Data items

-=-=-

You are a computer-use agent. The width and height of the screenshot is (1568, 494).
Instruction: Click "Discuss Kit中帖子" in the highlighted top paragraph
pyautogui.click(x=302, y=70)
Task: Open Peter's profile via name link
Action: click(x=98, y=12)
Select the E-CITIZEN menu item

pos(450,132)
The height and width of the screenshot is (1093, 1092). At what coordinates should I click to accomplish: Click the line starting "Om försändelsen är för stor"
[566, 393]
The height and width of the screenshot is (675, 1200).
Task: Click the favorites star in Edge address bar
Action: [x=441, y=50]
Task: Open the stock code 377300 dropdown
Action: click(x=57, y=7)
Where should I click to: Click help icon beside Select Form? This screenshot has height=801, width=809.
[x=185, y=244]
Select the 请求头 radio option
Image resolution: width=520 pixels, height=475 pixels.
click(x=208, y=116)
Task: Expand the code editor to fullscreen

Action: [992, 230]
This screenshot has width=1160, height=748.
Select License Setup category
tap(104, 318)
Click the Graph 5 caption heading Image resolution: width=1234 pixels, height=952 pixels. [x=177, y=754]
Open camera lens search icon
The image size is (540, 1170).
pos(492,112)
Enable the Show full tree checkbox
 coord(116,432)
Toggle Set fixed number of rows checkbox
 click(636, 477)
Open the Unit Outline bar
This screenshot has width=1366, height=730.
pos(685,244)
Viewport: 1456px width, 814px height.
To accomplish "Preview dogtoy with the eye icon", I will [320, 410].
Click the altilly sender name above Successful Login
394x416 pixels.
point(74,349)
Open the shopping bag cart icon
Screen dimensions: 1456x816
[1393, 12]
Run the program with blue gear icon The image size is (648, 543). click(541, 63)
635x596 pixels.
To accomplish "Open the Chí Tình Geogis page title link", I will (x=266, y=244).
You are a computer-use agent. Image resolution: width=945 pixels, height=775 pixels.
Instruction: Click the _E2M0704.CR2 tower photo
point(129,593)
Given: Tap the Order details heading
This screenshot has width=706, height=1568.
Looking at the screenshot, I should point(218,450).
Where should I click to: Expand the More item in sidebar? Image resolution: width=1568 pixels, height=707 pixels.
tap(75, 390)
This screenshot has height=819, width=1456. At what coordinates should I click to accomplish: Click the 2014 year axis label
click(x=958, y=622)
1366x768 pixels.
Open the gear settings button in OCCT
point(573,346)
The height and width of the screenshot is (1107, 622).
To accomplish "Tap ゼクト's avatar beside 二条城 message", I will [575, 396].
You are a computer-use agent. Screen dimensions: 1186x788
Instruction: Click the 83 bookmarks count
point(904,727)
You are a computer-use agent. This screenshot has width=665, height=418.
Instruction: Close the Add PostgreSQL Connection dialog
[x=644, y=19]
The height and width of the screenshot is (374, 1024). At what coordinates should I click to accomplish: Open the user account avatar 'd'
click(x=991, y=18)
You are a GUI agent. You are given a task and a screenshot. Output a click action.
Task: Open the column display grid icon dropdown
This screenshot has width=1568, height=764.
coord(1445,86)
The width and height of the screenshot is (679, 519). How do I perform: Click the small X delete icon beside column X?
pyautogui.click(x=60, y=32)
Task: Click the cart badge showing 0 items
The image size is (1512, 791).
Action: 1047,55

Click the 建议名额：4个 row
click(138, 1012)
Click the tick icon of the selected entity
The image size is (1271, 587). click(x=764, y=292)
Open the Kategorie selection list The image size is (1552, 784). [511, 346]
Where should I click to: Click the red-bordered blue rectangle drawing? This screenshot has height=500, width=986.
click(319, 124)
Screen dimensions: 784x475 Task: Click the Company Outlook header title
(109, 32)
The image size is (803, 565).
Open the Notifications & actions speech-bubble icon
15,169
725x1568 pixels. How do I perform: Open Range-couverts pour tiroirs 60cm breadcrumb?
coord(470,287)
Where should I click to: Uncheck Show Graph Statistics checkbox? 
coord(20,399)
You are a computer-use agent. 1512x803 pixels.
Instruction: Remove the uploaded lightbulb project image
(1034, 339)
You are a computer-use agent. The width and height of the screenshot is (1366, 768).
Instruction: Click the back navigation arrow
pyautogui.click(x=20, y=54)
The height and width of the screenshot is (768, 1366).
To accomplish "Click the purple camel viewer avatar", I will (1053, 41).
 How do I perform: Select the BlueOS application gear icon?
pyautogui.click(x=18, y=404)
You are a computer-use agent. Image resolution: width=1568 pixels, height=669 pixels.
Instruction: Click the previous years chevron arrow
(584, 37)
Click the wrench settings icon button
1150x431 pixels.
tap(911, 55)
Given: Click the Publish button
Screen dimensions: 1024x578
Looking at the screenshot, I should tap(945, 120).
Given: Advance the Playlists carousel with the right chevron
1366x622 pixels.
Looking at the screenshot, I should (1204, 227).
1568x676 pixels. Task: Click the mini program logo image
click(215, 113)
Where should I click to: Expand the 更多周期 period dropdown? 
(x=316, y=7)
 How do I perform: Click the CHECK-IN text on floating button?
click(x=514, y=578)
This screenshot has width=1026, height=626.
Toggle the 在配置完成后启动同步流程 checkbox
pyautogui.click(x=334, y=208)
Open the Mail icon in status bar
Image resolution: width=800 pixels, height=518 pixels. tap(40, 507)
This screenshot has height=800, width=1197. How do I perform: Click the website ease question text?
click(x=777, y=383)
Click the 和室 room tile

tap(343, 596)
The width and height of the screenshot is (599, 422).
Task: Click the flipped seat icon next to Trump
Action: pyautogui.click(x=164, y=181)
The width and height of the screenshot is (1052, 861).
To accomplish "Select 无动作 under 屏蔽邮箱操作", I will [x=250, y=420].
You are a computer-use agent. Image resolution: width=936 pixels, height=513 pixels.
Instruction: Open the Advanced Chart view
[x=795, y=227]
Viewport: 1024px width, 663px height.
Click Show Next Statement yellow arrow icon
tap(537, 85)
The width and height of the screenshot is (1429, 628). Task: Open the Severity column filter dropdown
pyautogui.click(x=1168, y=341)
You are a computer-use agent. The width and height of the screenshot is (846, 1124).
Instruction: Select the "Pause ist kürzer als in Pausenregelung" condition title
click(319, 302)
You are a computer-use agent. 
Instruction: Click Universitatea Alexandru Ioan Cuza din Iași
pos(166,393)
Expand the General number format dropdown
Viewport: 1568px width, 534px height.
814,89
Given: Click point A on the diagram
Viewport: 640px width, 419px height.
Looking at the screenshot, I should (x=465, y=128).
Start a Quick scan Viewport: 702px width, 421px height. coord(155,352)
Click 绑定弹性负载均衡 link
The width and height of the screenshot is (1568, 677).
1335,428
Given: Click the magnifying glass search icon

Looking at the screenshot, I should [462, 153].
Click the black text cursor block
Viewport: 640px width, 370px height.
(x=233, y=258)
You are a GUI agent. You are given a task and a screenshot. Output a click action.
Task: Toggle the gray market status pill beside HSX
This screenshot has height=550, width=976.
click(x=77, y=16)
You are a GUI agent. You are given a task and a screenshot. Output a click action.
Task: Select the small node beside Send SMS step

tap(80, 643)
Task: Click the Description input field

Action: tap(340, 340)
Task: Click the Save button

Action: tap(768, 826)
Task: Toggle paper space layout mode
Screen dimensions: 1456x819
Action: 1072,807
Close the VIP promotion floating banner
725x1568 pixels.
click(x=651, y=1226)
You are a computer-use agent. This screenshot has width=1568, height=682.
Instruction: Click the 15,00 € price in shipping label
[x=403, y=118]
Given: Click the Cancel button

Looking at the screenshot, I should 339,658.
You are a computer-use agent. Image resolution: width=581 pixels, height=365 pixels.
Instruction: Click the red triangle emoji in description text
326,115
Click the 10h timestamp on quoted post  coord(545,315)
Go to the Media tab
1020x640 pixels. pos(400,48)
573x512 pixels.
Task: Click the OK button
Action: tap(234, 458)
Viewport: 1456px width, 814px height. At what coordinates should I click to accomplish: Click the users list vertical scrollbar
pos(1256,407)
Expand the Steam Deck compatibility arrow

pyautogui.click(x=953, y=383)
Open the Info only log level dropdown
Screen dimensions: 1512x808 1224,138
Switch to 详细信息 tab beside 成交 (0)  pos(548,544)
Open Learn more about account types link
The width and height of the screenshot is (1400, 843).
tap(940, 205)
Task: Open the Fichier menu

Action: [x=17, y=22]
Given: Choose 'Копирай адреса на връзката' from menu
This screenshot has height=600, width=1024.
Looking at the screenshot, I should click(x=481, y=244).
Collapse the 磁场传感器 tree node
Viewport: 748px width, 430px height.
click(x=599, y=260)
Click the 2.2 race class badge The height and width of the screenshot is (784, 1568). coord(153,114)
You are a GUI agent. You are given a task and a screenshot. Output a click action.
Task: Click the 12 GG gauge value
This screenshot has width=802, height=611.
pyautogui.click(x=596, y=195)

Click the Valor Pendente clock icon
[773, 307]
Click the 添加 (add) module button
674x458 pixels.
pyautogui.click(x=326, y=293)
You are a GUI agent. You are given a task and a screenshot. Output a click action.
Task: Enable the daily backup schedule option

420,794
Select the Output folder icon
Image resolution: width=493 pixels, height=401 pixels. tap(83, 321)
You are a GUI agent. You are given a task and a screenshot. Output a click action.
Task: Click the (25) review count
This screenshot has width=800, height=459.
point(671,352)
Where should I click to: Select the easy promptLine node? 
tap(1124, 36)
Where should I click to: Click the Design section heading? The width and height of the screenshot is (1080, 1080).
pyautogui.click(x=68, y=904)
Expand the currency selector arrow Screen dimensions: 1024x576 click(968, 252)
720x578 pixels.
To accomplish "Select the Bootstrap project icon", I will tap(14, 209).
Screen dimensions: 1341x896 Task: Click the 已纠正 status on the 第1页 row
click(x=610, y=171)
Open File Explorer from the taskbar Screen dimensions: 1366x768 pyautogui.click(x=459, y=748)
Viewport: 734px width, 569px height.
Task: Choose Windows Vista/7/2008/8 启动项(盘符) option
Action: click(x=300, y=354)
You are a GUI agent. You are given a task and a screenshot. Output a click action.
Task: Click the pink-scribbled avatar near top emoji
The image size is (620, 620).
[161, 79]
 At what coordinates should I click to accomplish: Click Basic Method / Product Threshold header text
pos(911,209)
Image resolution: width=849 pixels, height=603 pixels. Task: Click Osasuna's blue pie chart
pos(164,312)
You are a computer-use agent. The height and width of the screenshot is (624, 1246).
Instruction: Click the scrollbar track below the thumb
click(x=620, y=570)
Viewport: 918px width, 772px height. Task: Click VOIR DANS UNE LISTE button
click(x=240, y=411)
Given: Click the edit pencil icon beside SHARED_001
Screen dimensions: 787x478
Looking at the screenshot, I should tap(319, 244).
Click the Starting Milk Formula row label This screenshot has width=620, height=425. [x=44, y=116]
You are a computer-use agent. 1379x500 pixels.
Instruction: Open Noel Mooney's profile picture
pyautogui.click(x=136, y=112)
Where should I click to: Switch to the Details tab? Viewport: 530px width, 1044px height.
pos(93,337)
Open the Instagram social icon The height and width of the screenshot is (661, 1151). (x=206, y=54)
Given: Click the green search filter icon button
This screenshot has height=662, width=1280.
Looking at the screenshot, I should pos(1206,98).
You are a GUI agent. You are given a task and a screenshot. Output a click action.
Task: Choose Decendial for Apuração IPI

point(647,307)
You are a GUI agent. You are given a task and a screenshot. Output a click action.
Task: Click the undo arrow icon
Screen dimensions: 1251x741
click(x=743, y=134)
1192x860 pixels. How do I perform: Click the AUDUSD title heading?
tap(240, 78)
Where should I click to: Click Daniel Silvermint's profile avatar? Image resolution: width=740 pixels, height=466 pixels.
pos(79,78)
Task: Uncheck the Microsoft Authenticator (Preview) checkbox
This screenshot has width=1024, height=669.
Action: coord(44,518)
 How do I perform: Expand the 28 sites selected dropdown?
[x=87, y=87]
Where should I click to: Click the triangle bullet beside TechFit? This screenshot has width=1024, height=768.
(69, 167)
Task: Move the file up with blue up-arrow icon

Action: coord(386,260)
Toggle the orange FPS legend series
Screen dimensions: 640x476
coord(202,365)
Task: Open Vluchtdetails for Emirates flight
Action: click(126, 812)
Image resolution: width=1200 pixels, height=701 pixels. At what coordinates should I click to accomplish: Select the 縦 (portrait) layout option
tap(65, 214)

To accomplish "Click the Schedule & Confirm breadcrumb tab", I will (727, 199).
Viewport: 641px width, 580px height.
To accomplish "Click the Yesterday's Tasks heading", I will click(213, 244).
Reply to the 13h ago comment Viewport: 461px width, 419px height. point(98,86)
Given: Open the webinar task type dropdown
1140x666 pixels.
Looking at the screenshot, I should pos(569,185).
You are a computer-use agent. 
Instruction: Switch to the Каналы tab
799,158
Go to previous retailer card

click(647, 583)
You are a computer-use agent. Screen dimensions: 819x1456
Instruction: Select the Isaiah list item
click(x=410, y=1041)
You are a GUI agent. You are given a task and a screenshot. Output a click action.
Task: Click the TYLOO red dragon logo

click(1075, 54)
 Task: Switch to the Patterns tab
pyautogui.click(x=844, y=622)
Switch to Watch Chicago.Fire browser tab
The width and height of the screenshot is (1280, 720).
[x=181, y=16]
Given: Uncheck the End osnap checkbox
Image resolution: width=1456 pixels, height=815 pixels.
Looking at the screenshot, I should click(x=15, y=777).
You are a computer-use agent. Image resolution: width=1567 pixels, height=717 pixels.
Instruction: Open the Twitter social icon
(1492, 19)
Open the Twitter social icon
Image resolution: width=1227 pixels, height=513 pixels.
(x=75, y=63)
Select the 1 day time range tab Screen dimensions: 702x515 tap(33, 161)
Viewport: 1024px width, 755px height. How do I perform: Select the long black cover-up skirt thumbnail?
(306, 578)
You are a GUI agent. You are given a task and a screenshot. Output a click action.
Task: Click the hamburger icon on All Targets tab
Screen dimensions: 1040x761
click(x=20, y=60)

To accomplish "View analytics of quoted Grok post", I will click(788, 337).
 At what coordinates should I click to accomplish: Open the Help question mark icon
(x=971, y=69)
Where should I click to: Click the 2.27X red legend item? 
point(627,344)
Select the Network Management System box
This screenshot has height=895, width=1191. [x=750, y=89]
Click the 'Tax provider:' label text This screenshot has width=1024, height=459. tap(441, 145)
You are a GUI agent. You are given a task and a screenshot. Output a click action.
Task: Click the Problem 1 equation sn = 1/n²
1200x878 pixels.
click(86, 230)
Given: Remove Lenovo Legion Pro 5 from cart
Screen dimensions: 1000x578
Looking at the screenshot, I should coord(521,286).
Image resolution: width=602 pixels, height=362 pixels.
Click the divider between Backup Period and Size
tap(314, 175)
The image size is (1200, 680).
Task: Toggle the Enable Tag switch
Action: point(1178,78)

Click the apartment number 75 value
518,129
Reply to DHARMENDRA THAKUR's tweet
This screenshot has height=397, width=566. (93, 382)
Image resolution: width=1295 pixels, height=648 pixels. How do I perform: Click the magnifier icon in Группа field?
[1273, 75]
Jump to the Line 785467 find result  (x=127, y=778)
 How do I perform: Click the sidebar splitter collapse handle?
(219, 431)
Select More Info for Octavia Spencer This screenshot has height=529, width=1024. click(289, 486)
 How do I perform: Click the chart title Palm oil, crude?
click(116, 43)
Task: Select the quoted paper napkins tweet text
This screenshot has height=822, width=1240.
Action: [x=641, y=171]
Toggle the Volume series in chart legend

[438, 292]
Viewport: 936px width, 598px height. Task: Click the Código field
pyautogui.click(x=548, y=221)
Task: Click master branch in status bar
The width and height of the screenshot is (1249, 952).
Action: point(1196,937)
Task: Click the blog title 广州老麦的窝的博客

-=-=-

> _Task_
Look back at the data above. Transcribe exactly the lines starting at the line that contains "Where should I click to: Click the Design" and ending at the line that contains "Task: Click the undo arrow icon".

> _Response to this exercise_
Where should I click to: Click the Design section heading? The width and height of the screenshot is (1080, 1080).
pyautogui.click(x=68, y=904)
Expand the currency selector arrow Screen dimensions: 1024x576 click(968, 252)
720x578 pixels.
To accomplish "Select the Bootstrap project icon", I will tap(14, 209).
Screen dimensions: 1341x896 Task: Click the 已纠正 status on the 第1页 row
click(x=610, y=171)
Open File Explorer from the taskbar Screen dimensions: 1366x768 pyautogui.click(x=459, y=748)
Viewport: 734px width, 569px height.
Task: Choose Windows Vista/7/2008/8 启动项(盘符) option
Action: click(x=300, y=354)
You are a GUI agent. You are given a task and a screenshot. Output a click action.
Task: Click the pink-scribbled avatar near top emoji
The image size is (620, 620).
[161, 79]
 At what coordinates should I click to accomplish: Click Basic Method / Product Threshold header text
pos(911,209)
Image resolution: width=849 pixels, height=603 pixels. Task: Click Osasuna's blue pie chart
pos(164,312)
You are a computer-use agent. The height and width of the screenshot is (624, 1246).
Instruction: Click the scrollbar track below the thumb
click(x=620, y=570)
Viewport: 918px width, 772px height. Task: Click VOIR DANS UNE LISTE button
click(x=240, y=411)
Given: Click the edit pencil icon beside SHARED_001
Screen dimensions: 787x478
Looking at the screenshot, I should tap(319, 244).
Click the Starting Milk Formula row label This screenshot has width=620, height=425. [x=44, y=116]
You are a computer-use agent. 1379x500 pixels.
Instruction: Open Noel Mooney's profile picture
pyautogui.click(x=136, y=112)
Where should I click to: Switch to the Details tab? Viewport: 530px width, 1044px height.
pos(93,337)
Open the Instagram social icon The height and width of the screenshot is (661, 1151). (x=206, y=54)
Given: Click the green search filter icon button
This screenshot has height=662, width=1280.
Looking at the screenshot, I should pos(1206,98).
You are a GUI agent. You are given a task and a screenshot. Output a click action.
Task: Choose Decendial for Apuração IPI

point(647,307)
You are a GUI agent. You are given a task and a screenshot. Output a click action.
Task: Click the undo arrow icon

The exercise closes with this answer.